Inland

Multaka – Wo Kunst Geflüchtete mit ihrer neuen Heimat verbindet

Berliner Museen bieten Führungen von Geflüchteten für Geflüchtete an. Das Projekt mit Namen „Multaka – Treffpunkt Museum“ kommt sehr gut an. Die Syrerin Narine Ali führt durch das Museum für Islamische Kunst.
von Yvonne Holl · 14. Oktober 2016
"Multaka – Treffpunkt Museum"
"Multaka – Treffpunkt Museum"

Multaka ist arabisch und bedeutet „Treffpunkt“. In schwarzen Lettern prangen die Worte auf dem gelben Schild, das Narine Ali hochhält: „Multaka – Treffpunkt Museum“- Zwei Leute kommen näher, sie wartet, kommt heute eine Gruppe zusammen? Ja, es gelingt, wie eigentlich meistens, mittwochs und samstags um 15 Uhr, vor dem Eingang zum Museum für Islamische Kunst im Pergamon-Museum. 

„Multaka“ ist ein Kooperationsprojekt zwischen dem Museum für Islamische Kunst, dem Vorderasiatischen Museum, der Skulpturensammlung und Museum für Byzantinische Kunst sowie dem Deutschen Historischen Museum. Seit 2015 werden dort syrische und irakische Geflüchtete als Museums Guides ausgebildet, die dann kostenlose Führungen für andere Geflüchtete anbieten  – auf arabisch. Narine Ali (24) ist eine von ihnen.

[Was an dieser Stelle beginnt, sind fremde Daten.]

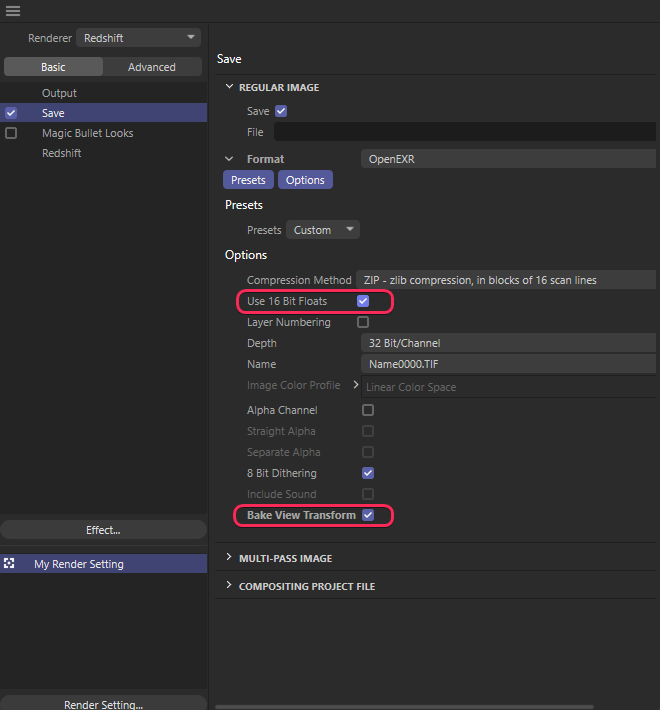
Task: Select the Options format tab
Action: tap(305, 180)
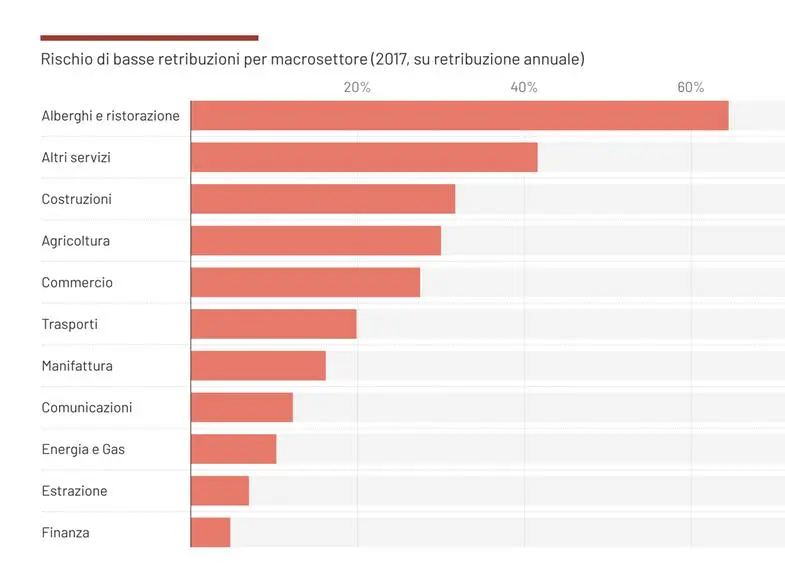Select the Altri servizi bar
Viewport: 785px width, 588px height.
364,158

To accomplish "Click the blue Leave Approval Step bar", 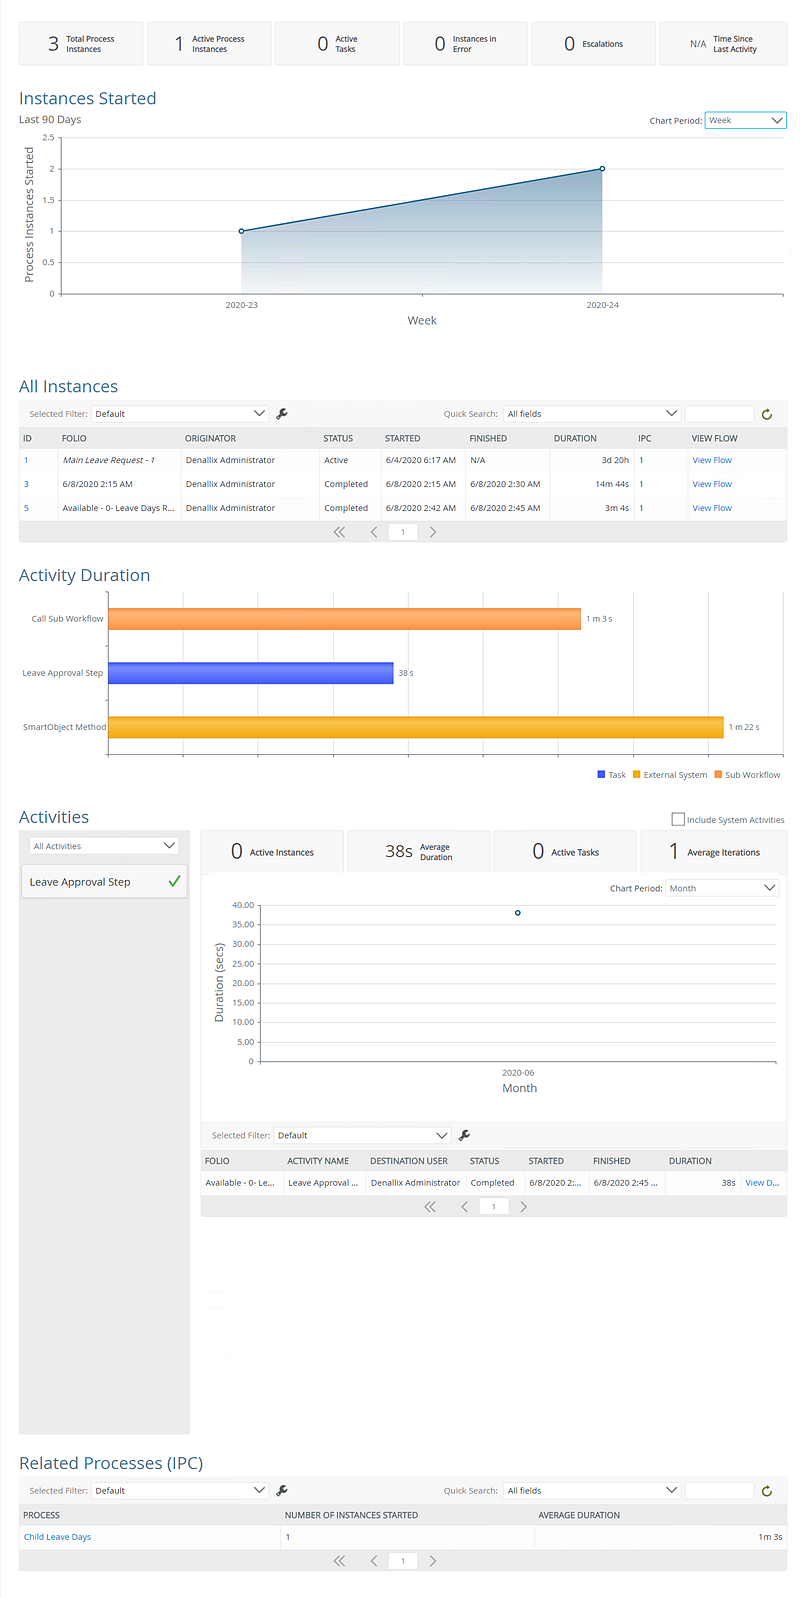I will coord(250,673).
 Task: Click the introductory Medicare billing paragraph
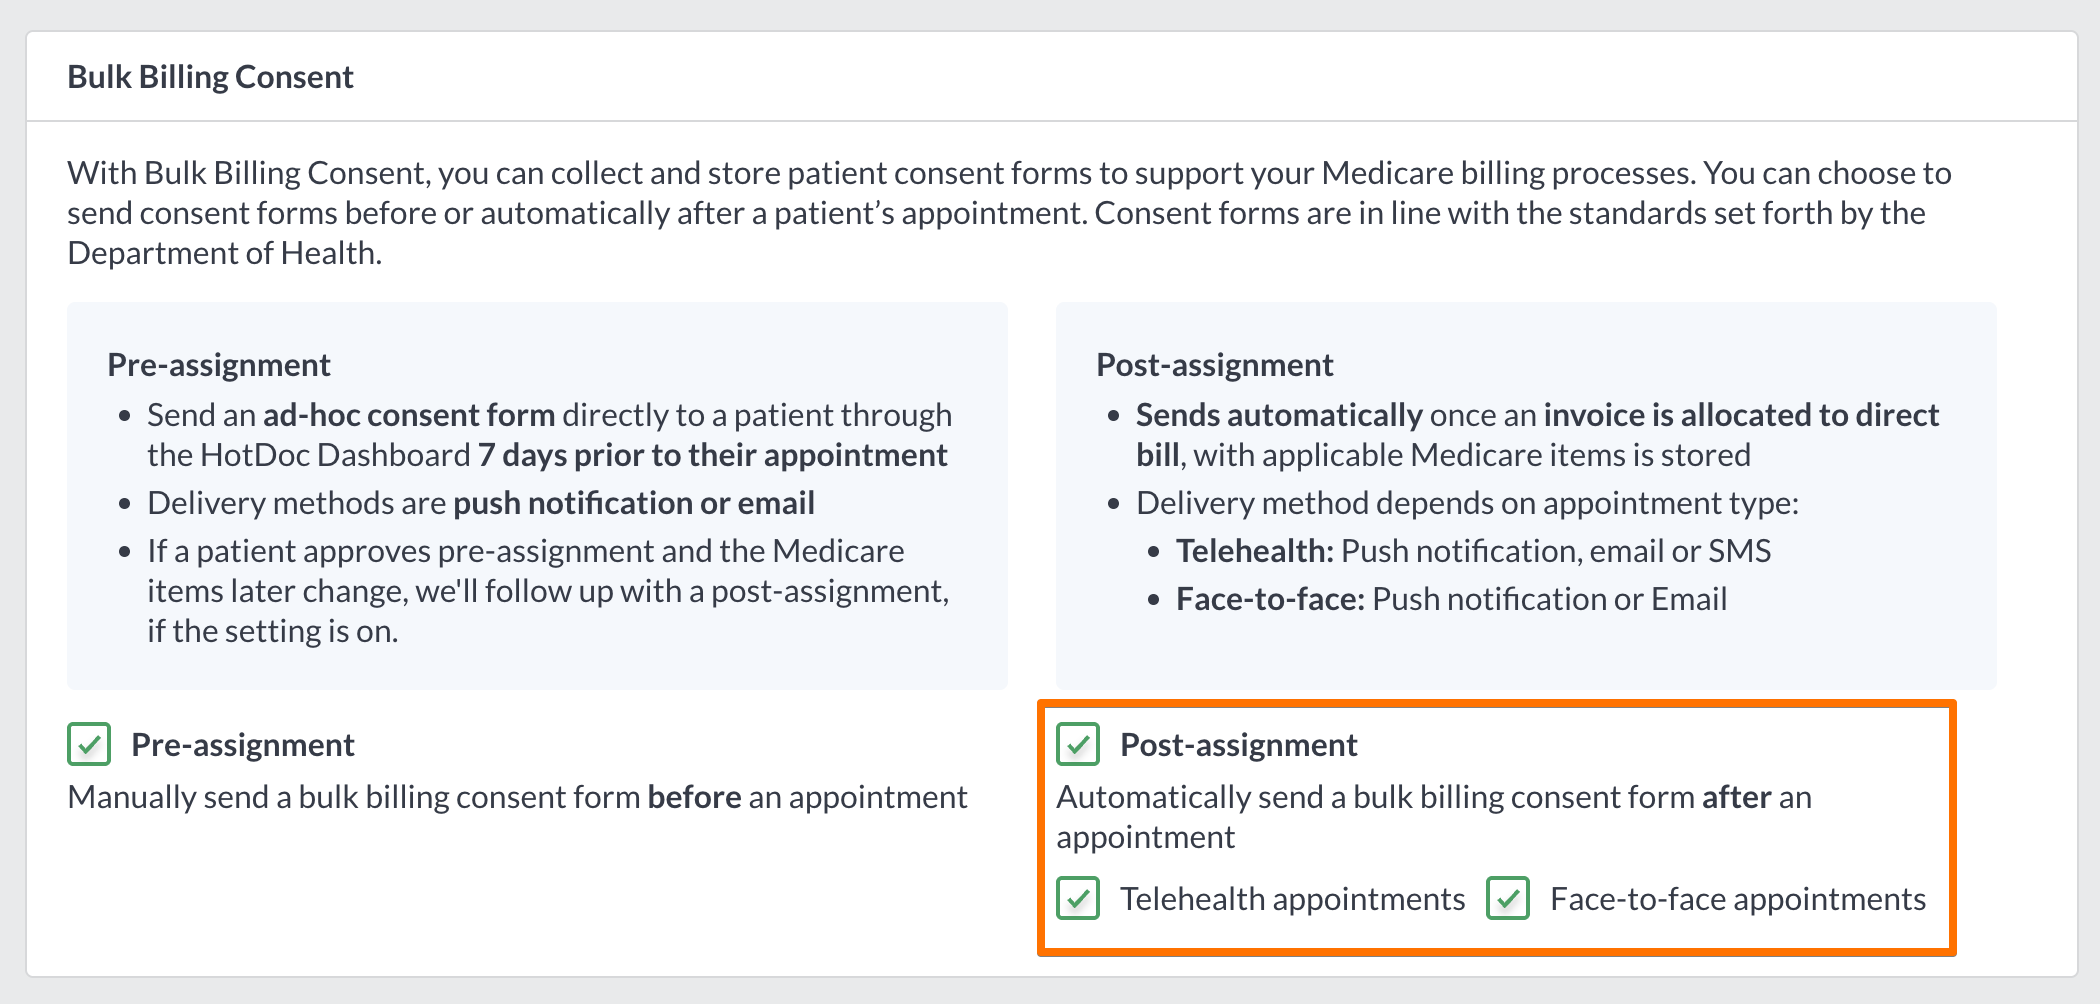[1009, 213]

Multaka hilft, hier Fuß zu fassen

Die junge Syrerin  kam im April dieses Jahres über den Libanon nach Deutschland. Ihre Eltern bezahlten ihr den Flug und finanzieren ihr hier das Studium. Doch auch wenn ihre Reise nach Deutschland weniger beschwerlich und gefährlich war als die vieler ihrer Landsleute, ist auch Narine Ali vor dem Krieg geflohen. Ihre Familie blieb in Damaskus – die Eltern wollten die Heimat nicht verlassen.

In Berlin studiert Narine Ali Kulturwissenschaften an der Humboldt-Universität. Am Anfang fühlte sie sich isoliert, in einem fremden Land, weit weg von zu Hause. Sie spricht englisch und arabisch, deutsch lernt sie noch. Von Kommilitonen erfuhr sie von Multaka, bewarb sich und wurde zum Guide ausgebildet. Seit August führt sie mindestens zwei Mal im Monat Gruppen durch das Museum für Islamische Kunst. Narine Ali schwärmt: „Die Arbeit im Museum erinnert mich an zu Hause und hilft mir gleichzeitig, in meiner neuen Heimat Fuß zu fassen.“

Zwischen Weinen und Hoffen

Sieben Personen führt Narine Ali heute durch die Sammlungen von Kunstschätzen aus dem arabischen Raum. Es ist ein gemischte Gruppe aus jungen Irakern, Jordaniern und Syrern und zwei Deutschen, die von ihren Begleitern alles übersetzt bekommen. Besonders beeindruckend ist das Aleppo-Zimmer: ein opulent bemalter, holzgetäfelter Raum aus einem christlichen Privathaus in der syrischen Stadt. „Manche Besucher müssen hier weinen“, erzählt die junge Frau. Weil die Betrachtung der alten Schätze sie daran erinnert, dass jetzt fast alles vom Krieg zerstört ist. Ähnlich ist es bei Führungen im Deutschen Historischen Museum, wenn der Holocaust dargestellt wird. Allerdings schwingt dann bei vielen Besuchern auch Hoffnung mit: Zu sehen, dass sie heute in einem Land sicher sind, das so viel Gräuel erlebt hat, zeigt Ihnen, dass es auch für Syrien wieder eine Zeit des Friedens geben könne.

Gespräche über Heimat

Viele Besucher beschleichen allerdings auch gemischte Gefühle, wenn sie in einem deutschen Museum Kulturschätze sehen, die oft vor Jahrzehnten oder Jahrhunderten aus der arabischen Heimat fortgeschafft wurden. Mohammed (34) stammt aus Jordanien, ihn berührt eine fein ziselierte Steinmauer, die aus seiner Heimat stammt. Seit zehn Jahren lebt der Informatiker in Berlin. Während der Führung übersetzt er akzentfrei für seine Freundin Anna ins Deutsche. Die 29-jährige Studentin hat ihn und zwei aus dem Irak Geflüchtete zu dem Ausstellungsbesuch überredet. Am Ende ist die ganze Gruppe in Gespräche vertieft, über Kunst, über Kulturschätze aus anderen Ländern, über Heimat und ein neues zu Hause.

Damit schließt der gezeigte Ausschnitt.